• Work to complete:
Give back every record word for word, but keep the pictures out.

Stored data entries
========================================

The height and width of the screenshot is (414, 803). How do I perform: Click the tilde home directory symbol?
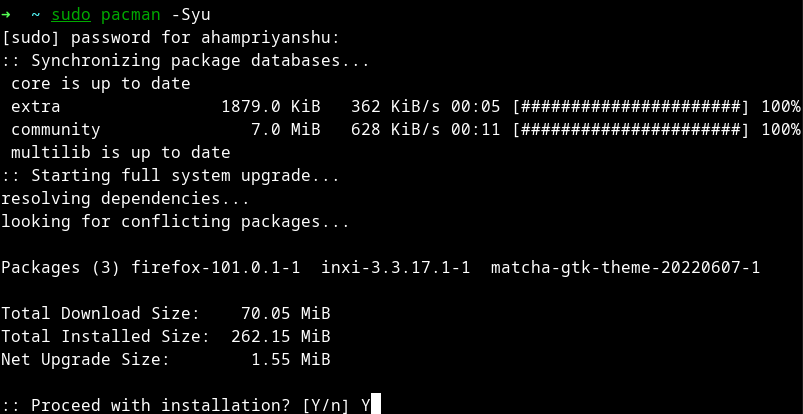pyautogui.click(x=35, y=14)
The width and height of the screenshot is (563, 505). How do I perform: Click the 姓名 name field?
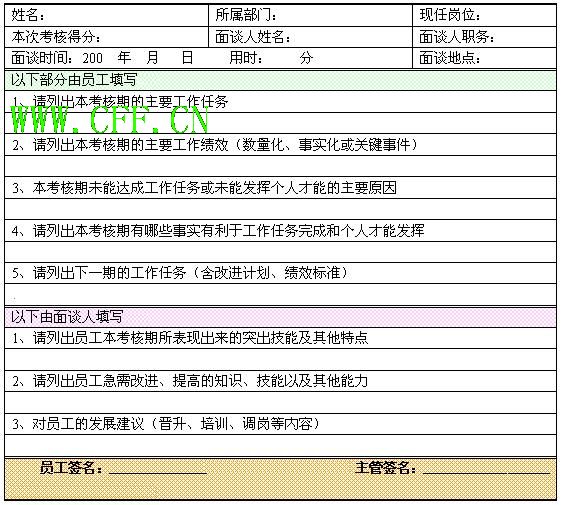tap(107, 15)

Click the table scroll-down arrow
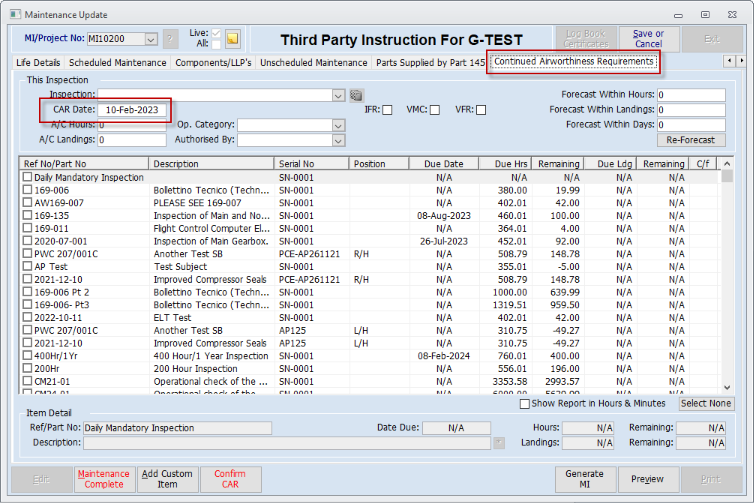[727, 388]
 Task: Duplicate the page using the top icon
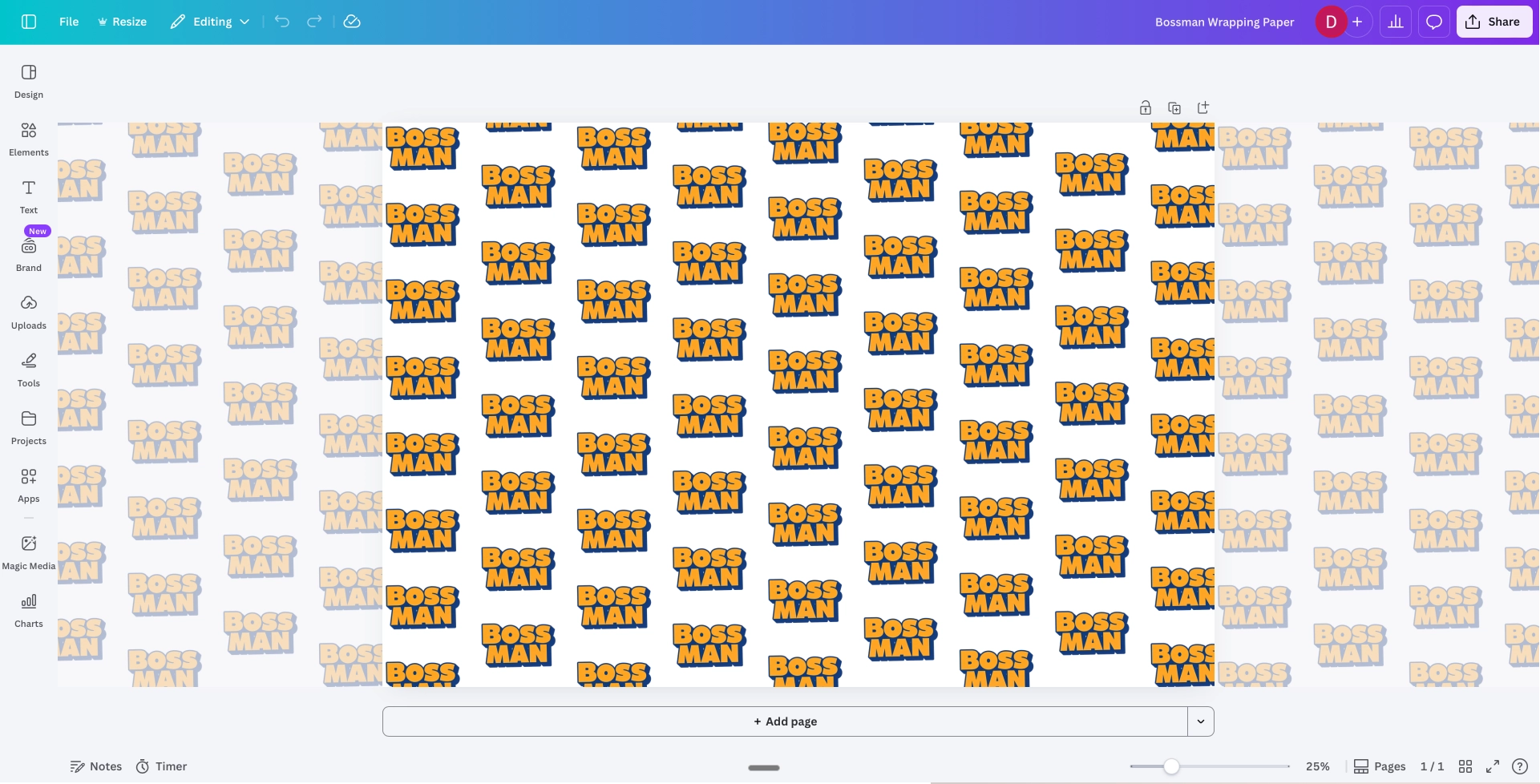point(1174,108)
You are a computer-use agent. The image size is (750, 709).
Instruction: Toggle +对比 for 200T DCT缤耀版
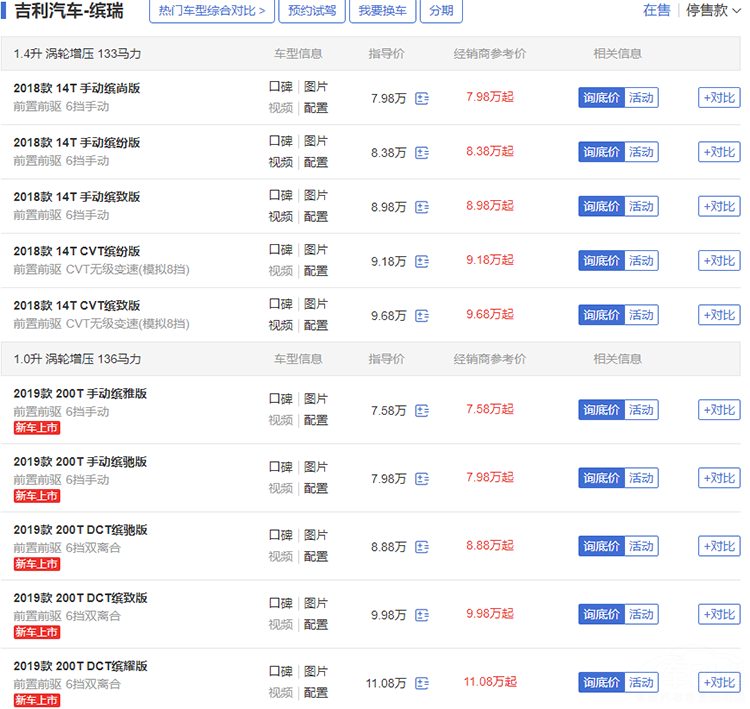point(719,683)
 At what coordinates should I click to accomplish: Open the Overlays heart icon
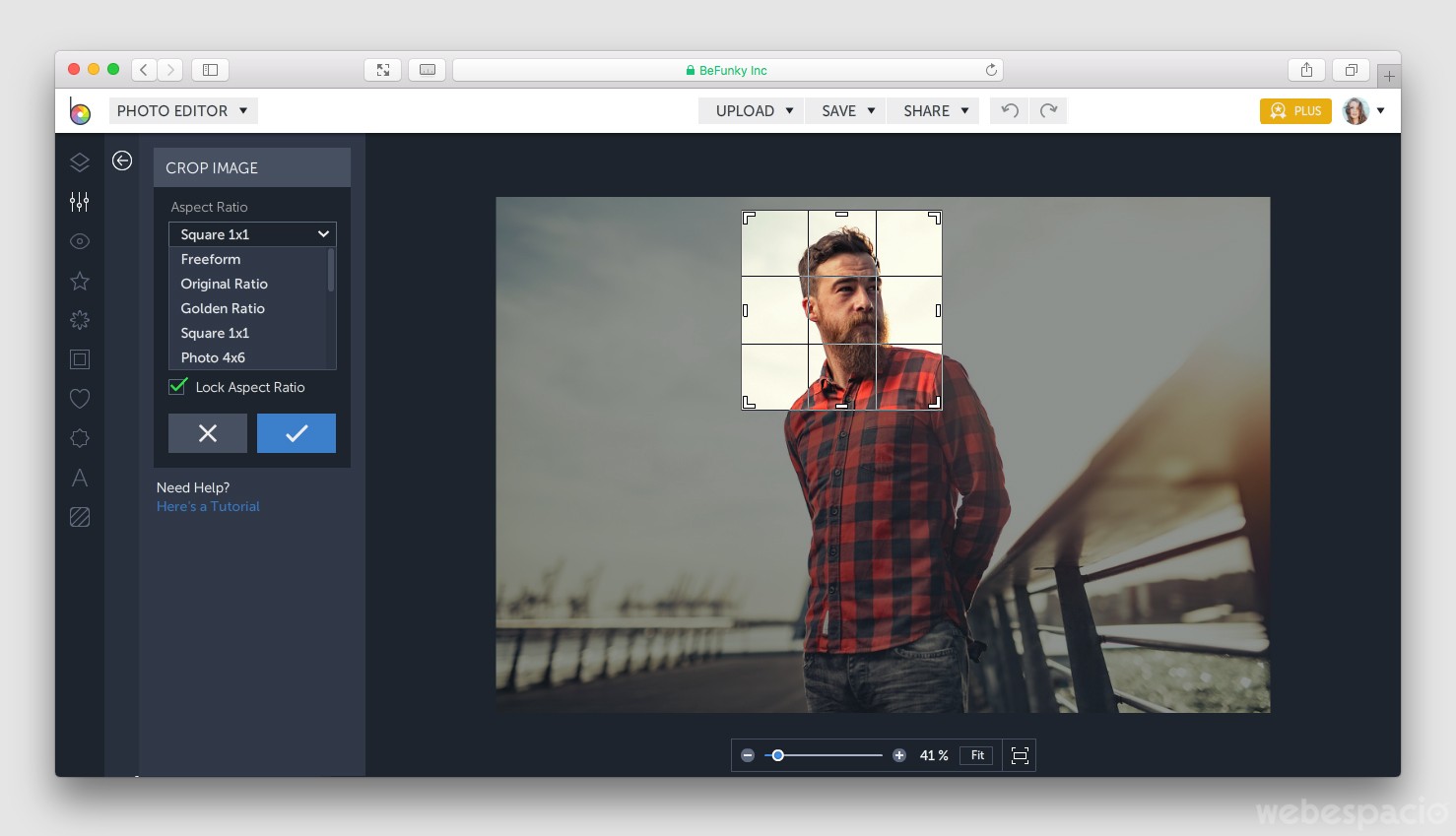(x=79, y=398)
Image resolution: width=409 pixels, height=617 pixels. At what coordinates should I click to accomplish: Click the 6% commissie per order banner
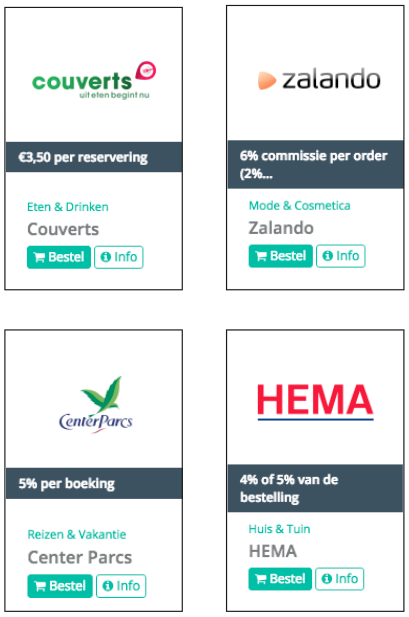click(x=316, y=164)
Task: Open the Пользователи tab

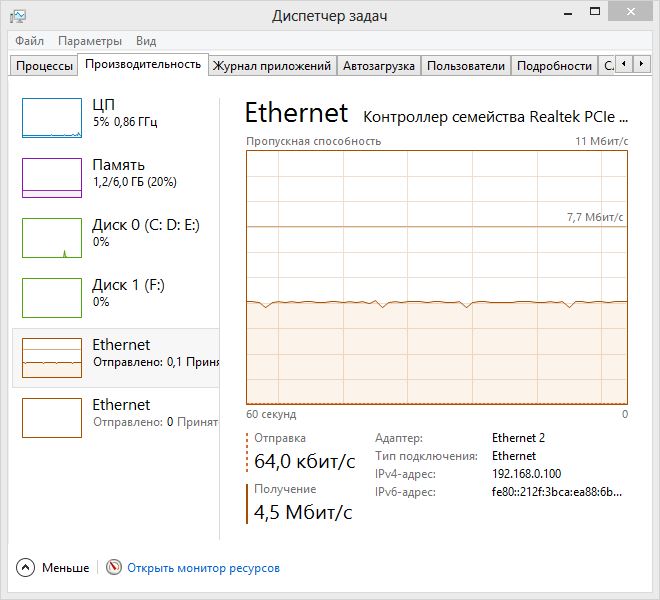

========================================

• Solved problem:
The height and width of the screenshot is (414, 803). How do I perform: Click the tilde home directory symbol?
pyautogui.click(x=35, y=14)
The width and height of the screenshot is (563, 505). How do I perform: Click the 姓名 name field?
tap(107, 15)

Click the table scroll-down arrow
[727, 388]
 Task: Duplicate the page using the top icon
point(1174,108)
You are a computer-use agent. The image size is (750, 709).
Instruction: Toggle +对比 for 200T DCT缤耀版
point(719,683)
 At what coordinates should I click to accomplish: Open the Overlays heart icon
(x=79, y=398)
Image resolution: width=409 pixels, height=617 pixels. At what coordinates should I click to accomplish: Click the 6% commissie per order banner
click(x=316, y=164)
Task: Open the Пользователи tab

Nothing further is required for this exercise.